:: OBJECTIVE ::
Rewrite the listing below as a numbered list, omitting any blank lines.

:: MATERIAL FOR THE TASK ::

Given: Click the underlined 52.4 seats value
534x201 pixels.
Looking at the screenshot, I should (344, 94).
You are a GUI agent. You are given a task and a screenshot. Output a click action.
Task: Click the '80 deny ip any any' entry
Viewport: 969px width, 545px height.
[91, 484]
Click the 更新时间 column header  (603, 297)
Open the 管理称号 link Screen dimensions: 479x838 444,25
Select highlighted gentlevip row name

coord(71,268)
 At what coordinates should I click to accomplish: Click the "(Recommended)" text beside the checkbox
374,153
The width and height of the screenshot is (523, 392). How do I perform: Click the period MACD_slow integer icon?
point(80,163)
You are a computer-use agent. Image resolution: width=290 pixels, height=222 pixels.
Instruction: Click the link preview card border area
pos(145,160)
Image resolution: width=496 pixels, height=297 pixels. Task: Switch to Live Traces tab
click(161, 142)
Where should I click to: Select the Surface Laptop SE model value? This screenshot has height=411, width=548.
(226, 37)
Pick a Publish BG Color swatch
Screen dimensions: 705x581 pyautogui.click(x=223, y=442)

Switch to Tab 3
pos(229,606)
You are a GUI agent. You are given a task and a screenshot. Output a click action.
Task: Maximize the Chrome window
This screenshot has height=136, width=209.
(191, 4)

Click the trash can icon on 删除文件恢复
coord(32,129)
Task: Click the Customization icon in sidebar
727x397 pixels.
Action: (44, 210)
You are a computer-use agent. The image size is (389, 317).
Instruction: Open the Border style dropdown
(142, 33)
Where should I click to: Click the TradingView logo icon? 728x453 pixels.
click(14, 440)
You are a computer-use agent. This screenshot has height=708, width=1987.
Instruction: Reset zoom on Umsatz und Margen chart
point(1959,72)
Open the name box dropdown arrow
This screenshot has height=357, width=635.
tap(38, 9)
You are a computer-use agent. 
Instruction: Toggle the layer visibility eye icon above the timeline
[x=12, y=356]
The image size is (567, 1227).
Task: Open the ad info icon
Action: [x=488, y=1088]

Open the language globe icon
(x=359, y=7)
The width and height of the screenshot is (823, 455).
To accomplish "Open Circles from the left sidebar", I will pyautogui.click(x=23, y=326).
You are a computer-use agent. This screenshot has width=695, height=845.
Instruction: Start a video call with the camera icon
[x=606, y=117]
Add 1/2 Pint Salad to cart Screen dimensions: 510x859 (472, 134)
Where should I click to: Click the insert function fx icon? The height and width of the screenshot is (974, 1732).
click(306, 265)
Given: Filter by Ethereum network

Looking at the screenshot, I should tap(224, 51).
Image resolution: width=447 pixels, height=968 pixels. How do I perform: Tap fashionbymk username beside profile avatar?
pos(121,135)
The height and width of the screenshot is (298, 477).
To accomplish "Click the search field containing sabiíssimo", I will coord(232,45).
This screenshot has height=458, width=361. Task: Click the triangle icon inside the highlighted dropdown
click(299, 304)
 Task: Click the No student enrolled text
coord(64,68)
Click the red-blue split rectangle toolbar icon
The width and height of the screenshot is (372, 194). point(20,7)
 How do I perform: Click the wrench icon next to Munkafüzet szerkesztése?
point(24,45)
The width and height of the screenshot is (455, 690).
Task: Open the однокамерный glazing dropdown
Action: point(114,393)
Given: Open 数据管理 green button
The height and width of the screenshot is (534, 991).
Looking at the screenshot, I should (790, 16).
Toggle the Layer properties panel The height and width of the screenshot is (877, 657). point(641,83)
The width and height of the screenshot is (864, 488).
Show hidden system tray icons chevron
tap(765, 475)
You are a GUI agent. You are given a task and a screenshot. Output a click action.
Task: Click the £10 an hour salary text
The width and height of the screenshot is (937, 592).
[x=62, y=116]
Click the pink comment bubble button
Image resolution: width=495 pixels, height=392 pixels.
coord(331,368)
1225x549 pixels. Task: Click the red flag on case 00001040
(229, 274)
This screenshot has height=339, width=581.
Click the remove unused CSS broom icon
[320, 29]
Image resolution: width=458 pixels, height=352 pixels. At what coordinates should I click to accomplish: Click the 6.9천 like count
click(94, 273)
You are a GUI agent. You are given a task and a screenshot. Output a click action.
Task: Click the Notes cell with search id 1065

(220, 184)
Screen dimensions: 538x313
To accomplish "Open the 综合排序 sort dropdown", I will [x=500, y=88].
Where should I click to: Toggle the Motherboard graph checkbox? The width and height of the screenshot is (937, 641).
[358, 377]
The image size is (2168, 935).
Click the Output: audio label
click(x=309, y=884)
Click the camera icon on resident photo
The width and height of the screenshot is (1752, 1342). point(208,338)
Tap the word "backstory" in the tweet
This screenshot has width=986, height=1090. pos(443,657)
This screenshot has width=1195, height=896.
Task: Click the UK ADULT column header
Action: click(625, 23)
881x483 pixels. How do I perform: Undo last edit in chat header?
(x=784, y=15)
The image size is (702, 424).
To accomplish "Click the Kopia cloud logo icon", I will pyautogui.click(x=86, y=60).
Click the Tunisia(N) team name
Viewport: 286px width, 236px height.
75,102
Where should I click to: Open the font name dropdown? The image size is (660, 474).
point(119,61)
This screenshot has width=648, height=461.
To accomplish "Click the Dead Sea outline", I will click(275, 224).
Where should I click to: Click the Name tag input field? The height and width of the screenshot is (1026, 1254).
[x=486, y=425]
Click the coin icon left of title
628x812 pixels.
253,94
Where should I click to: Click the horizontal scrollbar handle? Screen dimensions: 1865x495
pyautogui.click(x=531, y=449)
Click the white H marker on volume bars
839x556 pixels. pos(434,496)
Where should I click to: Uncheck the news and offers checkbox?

:: SOLUTION TO THE PROBLEM ::
1. Given: Click the underlined 52.4 seats value
2. 534x201 pixels.
3. Looking at the screenshot, I should (344, 94).
4. You are a GUI agent. You are given a task and a screenshot. Output a click action.
5. Task: Click the '80 deny ip any any' entry
6. Viewport: 969px width, 545px height.
7. [91, 484]
8. Click the 更新时间 column header  (603, 297)
9. Open the 管理称号 link Screen dimensions: 479x838 444,25
10. Select highlighted gentlevip row name
11. coord(71,268)
12.  At what coordinates should I click to accomplish: Click the "(Recommended)" text beside the checkbox
13. 374,153
14. The width and height of the screenshot is (523, 392). How do I perform: Click the period MACD_slow integer icon?
15. point(80,163)
16. You are a computer-use agent. Image resolution: width=290 pixels, height=222 pixels.
17. Instruction: Click the link preview card border area
18. pos(145,160)
19. Image resolution: width=496 pixels, height=297 pixels. Task: Switch to Live Traces tab
20. click(161, 142)
21. Where should I click to: Select the Surface Laptop SE model value? This screenshot has height=411, width=548.
22. (226, 37)
23. Pick a Publish BG Color swatch
24. Screen dimensions: 705x581 pyautogui.click(x=223, y=442)
25. Switch to Tab 3
26. pos(229,606)
27. You are a GUI agent. You are given a task and a screenshot. Output a click action.
28. Task: Maximize the Chrome window
29. This screenshot has height=136, width=209.
30. (191, 4)
31. Click the trash can icon on 删除文件恢复
32. coord(32,129)
33. Task: Click the Customization icon in sidebar
34. 727x397 pixels.
35. Action: (44, 210)
36. You are a computer-use agent. The image size is (389, 317).
37. Instruction: Open the Border style dropdown
38. (142, 33)
39. Where should I click to: Click the TradingView logo icon? 728x453 pixels.
40. click(14, 440)
41. You are a computer-use agent. This screenshot has height=708, width=1987.
42. Instruction: Reset zoom on Umsatz und Margen chart
43. point(1959,72)
44. Open the name box dropdown arrow
45. This screenshot has height=357, width=635.
46. tap(38, 9)
47. You are a computer-use agent. 
48. Instruction: Toggle the layer visibility eye icon above the timeline
49. [x=12, y=356]
50. The image size is (567, 1227).
51. Task: Open the ad info icon
52. Action: [x=488, y=1088]
53. Open the language globe icon
54. (x=359, y=7)
55. The width and height of the screenshot is (823, 455).
56. To accomplish "Open Circles from the left sidebar", I will pyautogui.click(x=23, y=326).
57. You are a computer-use agent. This screenshot has width=695, height=845.
58. Instruction: Start a video call with the camera icon
59. [x=606, y=117]
60. Add 1/2 Pint Salad to cart Screen dimensions: 510x859 (472, 134)
61. Where should I click to: Click the insert function fx icon? The height and width of the screenshot is (974, 1732).
62. click(306, 265)
63. Given: Filter by Ethereum network
64. Looking at the screenshot, I should tap(224, 51).
65. Image resolution: width=447 pixels, height=968 pixels. How do I perform: Tap fashionbymk username beside profile avatar?
66. pos(121,135)
67. The height and width of the screenshot is (298, 477).
68. To accomplish "Click the search field containing sabiíssimo", I will coord(232,45).
69. This screenshot has height=458, width=361. Task: Click the triangle icon inside the highlighted dropdown
70. click(299, 304)
71.  Task: Click the No student enrolled text
72. coord(64,68)
73. Click the red-blue split rectangle toolbar icon
74. The width and height of the screenshot is (372, 194). point(20,7)
75.  How do I perform: Click the wrench icon next to Munkafüzet szerkesztése?
76. point(24,45)
77. The width and height of the screenshot is (455, 690).
78. Task: Open the однокамерный glazing dropdown
79. Action: point(114,393)
80. Given: Open 数据管理 green button
81. The height and width of the screenshot is (534, 991).
82. Looking at the screenshot, I should (790, 16).
83. Toggle the Layer properties panel The height and width of the screenshot is (877, 657). point(641,83)
84. The width and height of the screenshot is (864, 488).
85. Show hidden system tray icons chevron
86. tap(765, 475)
87. You are a GUI agent. You are given a task and a screenshot. Output a click action.
88. Task: Click the £10 an hour salary text
89. The width and height of the screenshot is (937, 592).
90. [x=62, y=116]
91. Click the pink comment bubble button
92. Image resolution: width=495 pixels, height=392 pixels.
93. coord(331,368)
94. 1225x549 pixels. Task: Click the red flag on case 00001040
95. (229, 274)
96. This screenshot has height=339, width=581.
97. Click the remove unused CSS broom icon
98. [320, 29]
99. Image resolution: width=458 pixels, height=352 pixels. At what coordinates should I click to accomplish: Click the 6.9천 like count
100. click(94, 273)
101. You are a GUI agent. You are given a task and a screenshot. Output a click action.
102. Task: Click the Notes cell with search id 1065
103. (220, 184)
104. Screen dimensions: 538x313
105. To accomplish "Open the 综合排序 sort dropdown", I will [x=500, y=88].
106. Where should I click to: Toggle the Motherboard graph checkbox? The width and height of the screenshot is (937, 641).
107. [358, 377]
108. The image size is (2168, 935).
109. Click the Output: audio label
110. click(x=309, y=884)
111. Click the camera icon on resident photo
112. The width and height of the screenshot is (1752, 1342). point(208,338)
113. Tap the word "backstory" in the tweet
114. This screenshot has width=986, height=1090. pos(443,657)
115. This screenshot has width=1195, height=896.
116. Task: Click the UK ADULT column header
117. Action: click(625, 23)
118. 881x483 pixels. How do I perform: Undo last edit in chat header?
119. (x=784, y=15)
120. The image size is (702, 424).
121. To accomplish "Click the Kopia cloud logo icon", I will pyautogui.click(x=86, y=60).
122. Click the Tunisia(N) team name
123. Viewport: 286px width, 236px height.
124. 75,102
125. Where should I click to: Open the font name dropdown? The image size is (660, 474).
126. point(119,61)
127. This screenshot has width=648, height=461.
128. To accomplish "Click the Dead Sea outline", I will click(275, 224).
129. Where should I click to: Click the Name tag input field? The height and width of the screenshot is (1026, 1254).
130. [x=486, y=425]
131. Click the coin icon left of title
132. 628x812 pixels.
133. 253,94
134. Where should I click to: Click the horizontal scrollbar handle? Screen dimensions: 1865x495
135. pyautogui.click(x=531, y=449)
136. Click the white H marker on volume bars
137. 839x556 pixels. pos(434,496)
138. Where should I click to: Uncheck the news and offers checkbox?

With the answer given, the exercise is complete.